Attribute | Data Type | Required | Description |
---|---|---|---|
output_arrays | string | N | output array name |
Example
# import_options
import_options = nncase.ImportOptions()
import_options.output_arrays = 'output' # Your output node name
PTQTensorOptions
Definition
PTQTensorOptions is used to configure PTQ options. The details of all attributes are following.

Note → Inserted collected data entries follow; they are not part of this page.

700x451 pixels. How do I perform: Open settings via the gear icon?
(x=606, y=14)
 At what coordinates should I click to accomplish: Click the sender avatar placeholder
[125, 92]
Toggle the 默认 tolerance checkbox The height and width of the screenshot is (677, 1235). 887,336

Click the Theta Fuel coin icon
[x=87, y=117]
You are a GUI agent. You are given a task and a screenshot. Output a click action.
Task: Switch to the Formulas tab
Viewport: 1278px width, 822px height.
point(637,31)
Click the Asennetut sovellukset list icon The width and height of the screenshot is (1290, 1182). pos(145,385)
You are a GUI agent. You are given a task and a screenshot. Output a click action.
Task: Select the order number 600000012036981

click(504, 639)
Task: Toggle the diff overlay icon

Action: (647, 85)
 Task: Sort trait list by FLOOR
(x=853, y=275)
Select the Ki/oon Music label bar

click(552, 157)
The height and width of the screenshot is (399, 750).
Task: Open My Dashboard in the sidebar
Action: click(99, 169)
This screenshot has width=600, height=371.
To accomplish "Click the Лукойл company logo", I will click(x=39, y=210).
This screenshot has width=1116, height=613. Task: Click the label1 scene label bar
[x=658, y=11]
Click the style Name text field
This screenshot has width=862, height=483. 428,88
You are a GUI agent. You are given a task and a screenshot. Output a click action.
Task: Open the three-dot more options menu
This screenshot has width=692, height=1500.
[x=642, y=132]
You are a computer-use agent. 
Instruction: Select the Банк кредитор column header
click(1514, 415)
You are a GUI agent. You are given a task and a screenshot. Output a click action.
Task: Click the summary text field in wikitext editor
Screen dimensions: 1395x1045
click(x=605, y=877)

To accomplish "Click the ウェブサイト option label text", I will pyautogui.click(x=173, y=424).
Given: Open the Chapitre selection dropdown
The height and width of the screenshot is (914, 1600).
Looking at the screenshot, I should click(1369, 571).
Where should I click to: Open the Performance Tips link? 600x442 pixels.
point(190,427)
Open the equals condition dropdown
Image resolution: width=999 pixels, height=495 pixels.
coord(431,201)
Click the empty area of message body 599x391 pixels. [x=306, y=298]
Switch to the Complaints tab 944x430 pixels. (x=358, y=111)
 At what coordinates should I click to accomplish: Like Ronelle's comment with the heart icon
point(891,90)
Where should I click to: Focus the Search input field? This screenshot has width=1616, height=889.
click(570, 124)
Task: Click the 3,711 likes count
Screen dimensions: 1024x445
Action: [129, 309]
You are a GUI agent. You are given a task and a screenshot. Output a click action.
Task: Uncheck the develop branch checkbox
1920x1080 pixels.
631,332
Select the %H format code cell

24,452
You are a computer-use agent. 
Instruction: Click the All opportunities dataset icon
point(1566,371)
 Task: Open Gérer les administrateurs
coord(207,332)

Attribute | Data Type | Required | Description |
---|---|---|---|
calibrate_method | string | N | Specify calibrate method, 'NoClip' by default. 'Kld' is optional. Must be configured when use quantification. |
samples_count | int | N | The number of calibration data sets. Must be configured when use quantification. |
finetune_weights_method | string | N | Finetune weights method,'NoFineTuneWeights' by default. 'UseSquant' is optional. |
quant_type | string | N | Type of data quantification,'uint8' by default. 'int8','int16' are optional. |
w_quant_type | string | N | Type of weights quantification,'uint8' by default. 'int8','int16' are optional. |
dump_quant_error | bool | N | Specify whether dump quantification error, False by default. The parameters following worked when dump_ir=True . |
dump_quant_error_symmetric_for_signed | bool | N | Specify whether dump quantification error by symmetric for signed number,True by default. |
quant_scheme | string | N | specify the path of quantification scheme file,"" by default. |
quant_scheme_strict_mode | bool | N | Specify whether strictly follow quant_scheme for quantification, False by default. |
export_quant_scheme | bool | N | Specify whether export quantification scheme, False by default. |
export_weight_range_by_channel | bool | N | Specify whether export weights range by channel, False by default. |
Detailed information about quantitative profiles can be found at Mix Quant
set_tensor_data()
Definition
set_tensor_data(calib_data)
Parameters
Attribute | Data Type | Required | Description |
---|---|---|---|
calib_data | byte[] | Y | The data for calibrating. |
Returns
N/A
Example
# If model has multiple inputs, calib_data format is "[[x1, x2,...], [y1, y2,...], ...]"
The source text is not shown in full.